**WORK TO BE COMPLETED:** Print all entries word for word.

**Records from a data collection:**
************

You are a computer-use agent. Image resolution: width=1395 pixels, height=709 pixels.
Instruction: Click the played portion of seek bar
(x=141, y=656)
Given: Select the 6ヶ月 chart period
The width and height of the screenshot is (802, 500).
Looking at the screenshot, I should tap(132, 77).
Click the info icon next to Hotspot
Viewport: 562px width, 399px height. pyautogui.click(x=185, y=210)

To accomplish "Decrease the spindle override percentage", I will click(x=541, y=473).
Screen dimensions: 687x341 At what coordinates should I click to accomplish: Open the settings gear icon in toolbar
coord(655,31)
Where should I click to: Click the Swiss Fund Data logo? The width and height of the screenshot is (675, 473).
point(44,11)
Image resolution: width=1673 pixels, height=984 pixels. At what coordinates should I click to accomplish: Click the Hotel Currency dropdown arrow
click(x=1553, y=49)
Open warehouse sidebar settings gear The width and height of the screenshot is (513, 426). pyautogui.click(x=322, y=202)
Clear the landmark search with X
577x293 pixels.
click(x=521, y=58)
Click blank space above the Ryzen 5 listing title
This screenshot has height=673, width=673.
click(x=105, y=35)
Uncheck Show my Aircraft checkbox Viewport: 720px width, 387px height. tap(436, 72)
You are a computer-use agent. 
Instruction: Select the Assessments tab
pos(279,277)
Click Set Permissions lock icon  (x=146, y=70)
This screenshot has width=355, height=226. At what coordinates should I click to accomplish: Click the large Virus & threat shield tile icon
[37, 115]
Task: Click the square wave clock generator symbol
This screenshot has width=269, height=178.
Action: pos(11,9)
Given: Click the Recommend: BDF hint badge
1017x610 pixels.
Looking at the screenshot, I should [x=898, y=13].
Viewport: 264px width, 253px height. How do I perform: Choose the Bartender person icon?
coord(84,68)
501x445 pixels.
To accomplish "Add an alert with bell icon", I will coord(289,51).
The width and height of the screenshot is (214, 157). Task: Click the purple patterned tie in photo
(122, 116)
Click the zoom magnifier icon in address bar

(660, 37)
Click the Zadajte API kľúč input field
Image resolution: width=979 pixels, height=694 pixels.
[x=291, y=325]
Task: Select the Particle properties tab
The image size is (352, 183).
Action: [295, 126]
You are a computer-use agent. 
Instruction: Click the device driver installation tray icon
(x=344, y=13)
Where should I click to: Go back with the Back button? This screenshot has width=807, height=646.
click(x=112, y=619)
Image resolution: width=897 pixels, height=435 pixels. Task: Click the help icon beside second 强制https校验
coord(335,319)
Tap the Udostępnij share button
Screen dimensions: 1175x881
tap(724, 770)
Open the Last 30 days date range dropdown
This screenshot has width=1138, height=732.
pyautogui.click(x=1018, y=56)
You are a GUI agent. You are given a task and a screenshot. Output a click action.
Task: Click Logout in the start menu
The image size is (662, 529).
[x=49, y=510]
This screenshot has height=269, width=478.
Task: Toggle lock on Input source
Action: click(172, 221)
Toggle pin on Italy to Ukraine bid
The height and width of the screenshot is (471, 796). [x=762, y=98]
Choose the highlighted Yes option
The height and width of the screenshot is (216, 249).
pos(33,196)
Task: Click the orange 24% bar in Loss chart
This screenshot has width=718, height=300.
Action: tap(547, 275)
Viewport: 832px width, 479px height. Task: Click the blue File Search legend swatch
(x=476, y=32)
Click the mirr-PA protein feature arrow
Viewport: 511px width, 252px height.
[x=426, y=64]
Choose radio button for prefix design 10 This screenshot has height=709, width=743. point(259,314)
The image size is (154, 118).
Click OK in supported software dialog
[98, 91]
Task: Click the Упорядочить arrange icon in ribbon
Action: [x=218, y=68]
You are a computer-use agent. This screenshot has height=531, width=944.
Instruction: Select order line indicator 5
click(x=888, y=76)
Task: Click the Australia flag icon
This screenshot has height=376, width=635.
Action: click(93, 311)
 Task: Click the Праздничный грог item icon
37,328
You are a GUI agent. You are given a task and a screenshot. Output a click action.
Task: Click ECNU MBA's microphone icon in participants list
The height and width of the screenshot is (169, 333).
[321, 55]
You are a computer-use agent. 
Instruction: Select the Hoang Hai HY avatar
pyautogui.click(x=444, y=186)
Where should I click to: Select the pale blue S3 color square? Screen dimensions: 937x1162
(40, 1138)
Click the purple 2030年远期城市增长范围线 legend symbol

************

**ANSWER SPACE:**
You are a computer-use agent. Image resolution: width=1395 pixels, height=709 pixels.
Instruction: Click the played portion of seek bar
(x=141, y=656)
Given: Select the 6ヶ月 chart period
The width and height of the screenshot is (802, 500).
Looking at the screenshot, I should tap(132, 77).
Click the info icon next to Hotspot
Viewport: 562px width, 399px height. pyautogui.click(x=185, y=210)

To accomplish "Decrease the spindle override percentage", I will click(x=541, y=473).
Screen dimensions: 687x341 At what coordinates should I click to accomplish: Open the settings gear icon in toolbar
coord(655,31)
Where should I click to: Click the Swiss Fund Data logo? The width and height of the screenshot is (675, 473).
point(44,11)
Image resolution: width=1673 pixels, height=984 pixels. At what coordinates should I click to accomplish: Click the Hotel Currency dropdown arrow
click(x=1553, y=49)
Open warehouse sidebar settings gear The width and height of the screenshot is (513, 426). pyautogui.click(x=322, y=202)
Clear the landmark search with X
577x293 pixels.
click(x=521, y=58)
Click blank space above the Ryzen 5 listing title
This screenshot has height=673, width=673.
click(x=105, y=35)
Uncheck Show my Aircraft checkbox Viewport: 720px width, 387px height. tap(436, 72)
You are a computer-use agent. 
Instruction: Select the Assessments tab
pos(279,277)
Click Set Permissions lock icon  (x=146, y=70)
This screenshot has width=355, height=226. At what coordinates should I click to accomplish: Click the large Virus & threat shield tile icon
[37, 115]
Task: Click the square wave clock generator symbol
This screenshot has width=269, height=178.
Action: pos(11,9)
Given: Click the Recommend: BDF hint badge
1017x610 pixels.
Looking at the screenshot, I should [x=898, y=13].
Viewport: 264px width, 253px height. How do I perform: Choose the Bartender person icon?
coord(84,68)
501x445 pixels.
To accomplish "Add an alert with bell icon", I will coord(289,51).
The width and height of the screenshot is (214, 157). Task: Click the purple patterned tie in photo
(122, 116)
Click the zoom magnifier icon in address bar

(660, 37)
Click the Zadajte API kľúč input field
Image resolution: width=979 pixels, height=694 pixels.
[x=291, y=325]
Task: Select the Particle properties tab
The image size is (352, 183).
Action: [295, 126]
You are a computer-use agent. 
Instruction: Click the device driver installation tray icon
(x=344, y=13)
Where should I click to: Go back with the Back button? This screenshot has width=807, height=646.
click(x=112, y=619)
Image resolution: width=897 pixels, height=435 pixels. Task: Click the help icon beside second 强制https校验
coord(335,319)
Tap the Udostępnij share button
Screen dimensions: 1175x881
tap(724, 770)
Open the Last 30 days date range dropdown
This screenshot has width=1138, height=732.
pyautogui.click(x=1018, y=56)
You are a GUI agent. You are given a task and a screenshot. Output a click action.
Task: Click Logout in the start menu
The image size is (662, 529).
[x=49, y=510]
This screenshot has height=269, width=478.
Task: Toggle lock on Input source
Action: click(172, 221)
Toggle pin on Italy to Ukraine bid
The height and width of the screenshot is (471, 796). [x=762, y=98]
Choose the highlighted Yes option
The height and width of the screenshot is (216, 249).
pos(33,196)
Task: Click the orange 24% bar in Loss chart
This screenshot has width=718, height=300.
Action: tap(547, 275)
Viewport: 832px width, 479px height. Task: Click the blue File Search legend swatch
(x=476, y=32)
Click the mirr-PA protein feature arrow
Viewport: 511px width, 252px height.
[x=426, y=64]
Choose radio button for prefix design 10 This screenshot has height=709, width=743. point(259,314)
The image size is (154, 118).
Click OK in supported software dialog
[98, 91]
Task: Click the Упорядочить arrange icon in ribbon
Action: [x=218, y=68]
You are a computer-use agent. This screenshot has height=531, width=944.
Instruction: Select order line indicator 5
click(x=888, y=76)
Task: Click the Australia flag icon
This screenshot has height=376, width=635.
Action: click(93, 311)
 Task: Click the Праздничный грог item icon
37,328
You are a GUI agent. You are given a task and a screenshot. Output a click action.
Task: Click ECNU MBA's microphone icon in participants list
The height and width of the screenshot is (169, 333).
[321, 55]
You are a computer-use agent. 
Instruction: Select the Hoang Hai HY avatar
pyautogui.click(x=444, y=186)
Where should I click to: Select the pale blue S3 color square? Screen dimensions: 937x1162
(40, 1138)
Click the purple 2030年远期城市增长范围线 legend symbol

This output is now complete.